§ **Excerpt**
+++++

Barrier-breaking, Oscar-winning actress Marlee Matlin delivered a message of tenacity and perseverance Wednesday at SMU’s 47th annual Women’s Symposium.
“It’s been 25 years since a columnist proclaimed my Academy Awards win a pity vote,” Matlin said. “Yet I’m still here.”
Notably known for her appearance on Donald Trump’s “The Celebrity Apprentice,” “Dancing with the Stars” and the new hit series “Switched at Birth,” Matlin has made major strides for the hearing impaired community as an actress and advocate of change.
As the director of SMU’s Women’s Center, Karen Click was delighted to have Matlin as the keynote speaker for the Women’s Symposium. Click felt the hurdles of Matlin’s life and the work she does for deaf inclusion embodied the vision of the symposium’s founder, the late Emmie V. Baine.
“We chose Matlin as our speaker because the total of her life spoke to our theme, ‘Women as Agents of Change,'” Click said. “We wanted to come together and celebrate, reflect and honor those women who have really transformed the planet.”
As Matlin approached the podium microphone, she signed with her hands, “I don’t need this, Jack does.”

+++++

[Records from a data source]
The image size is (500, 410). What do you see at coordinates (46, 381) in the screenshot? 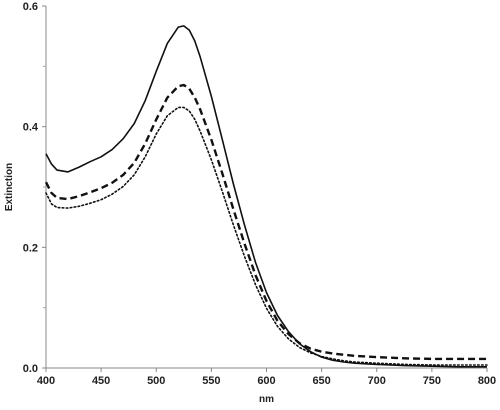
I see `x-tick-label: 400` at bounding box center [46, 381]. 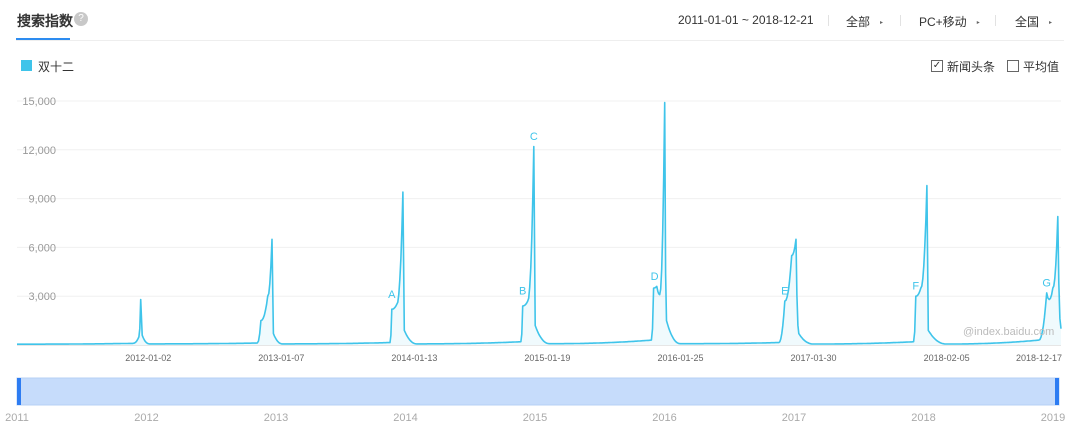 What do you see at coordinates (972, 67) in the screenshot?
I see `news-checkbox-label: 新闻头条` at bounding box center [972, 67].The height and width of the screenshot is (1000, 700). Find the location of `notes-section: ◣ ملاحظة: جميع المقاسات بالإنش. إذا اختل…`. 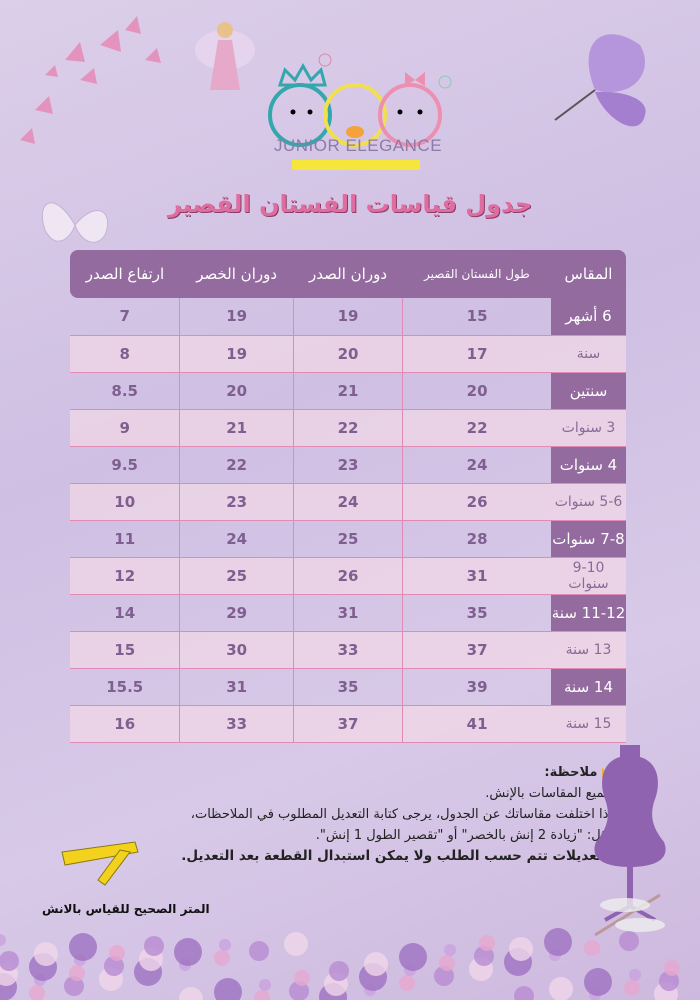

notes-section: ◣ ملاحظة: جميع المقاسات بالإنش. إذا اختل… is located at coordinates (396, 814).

+++++

§ **What the task asks**
Continue the article about Marlee Matlin's keynote at SMU's Women's Symposium, starting after its final sentence.

§ **Response for this exercise**
Jack Jason, her longtime friend and interpreter, accompanied her to the podium where she provided the audience with glimpses of the unglamorous obstacles that made marks in her life’s journey toward success.
“I grew up in the suburbs of Chicago, and life in our house was like an episode of ‘The Brady Bunch.’ You had to keep on, keep on, keep on proving yourself,” Matlin said.
Proving to the world that a hearing impaired girl born in the suburbs of Chicago in 1968 was capable of becoming a successful actress despite the ridicule from others and the unsettling emotions she felt about her own impairment.
“I battled a drug addiction from the time I was 13 to 21 years old,” Matlin said. “I received my [Oscar] nomination while I was in rehab.”
After accepting the nomination and completing rehabilitation, 25 years later Matlin is still sober and still a working actress.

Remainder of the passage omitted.